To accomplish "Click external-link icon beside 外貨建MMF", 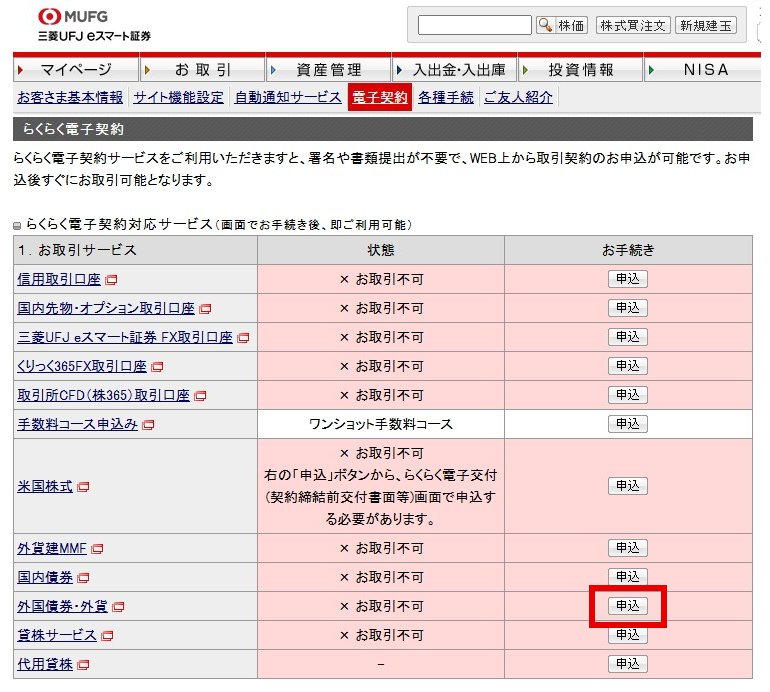I will click(98, 549).
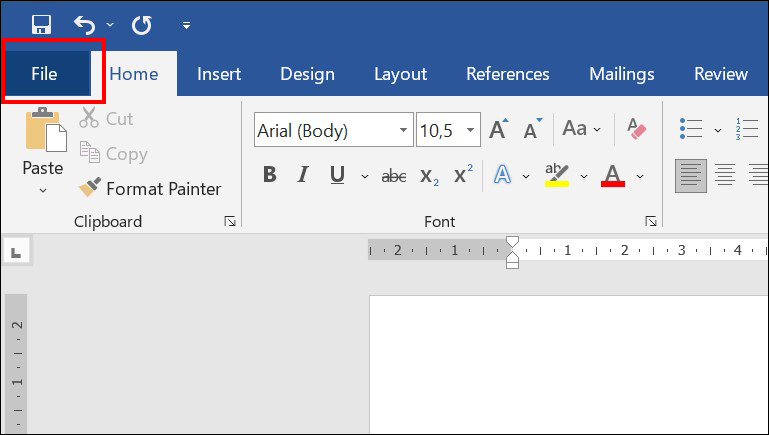Image resolution: width=769 pixels, height=435 pixels.
Task: Apply the red font color swatch
Action: [x=613, y=176]
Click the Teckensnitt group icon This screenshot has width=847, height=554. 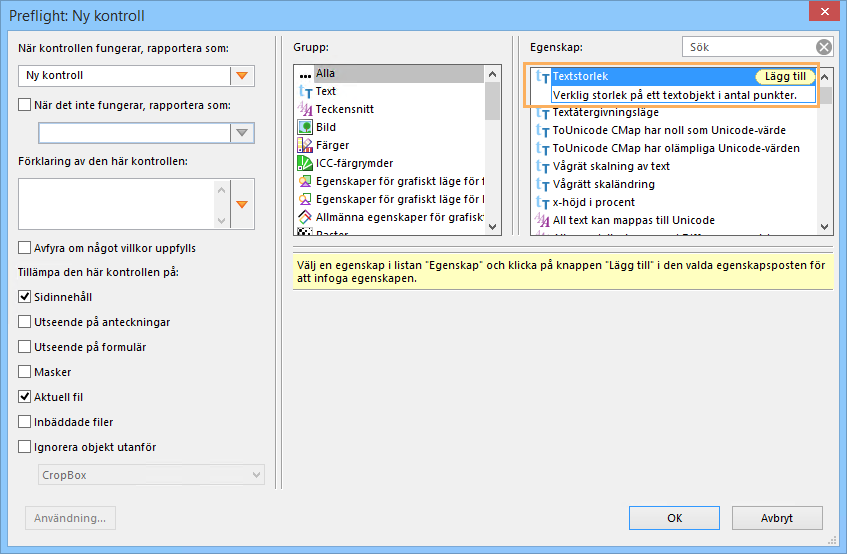tap(306, 109)
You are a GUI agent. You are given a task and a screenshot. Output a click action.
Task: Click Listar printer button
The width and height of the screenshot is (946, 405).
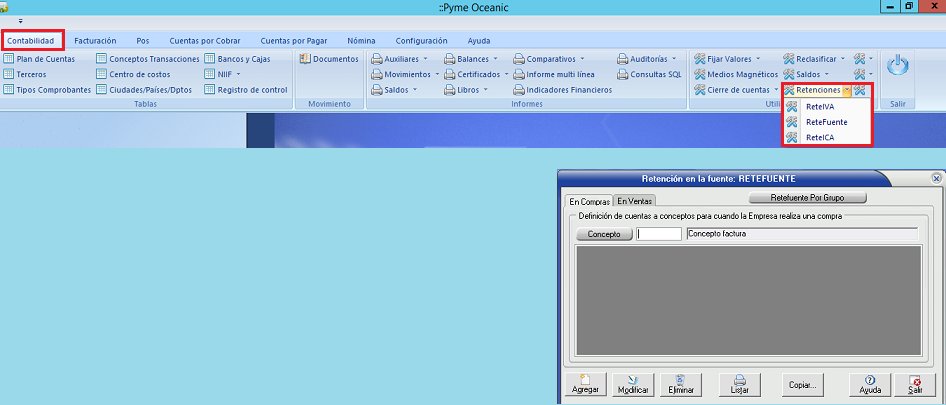(x=740, y=383)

*Required work*
Given the listing above, return exactly, and only, the lines from the line with "The width and" through its final line, both included, with the pictures removed.

*Solution for this exercise*
The width and height of the screenshot is (946, 405).
(x=740, y=383)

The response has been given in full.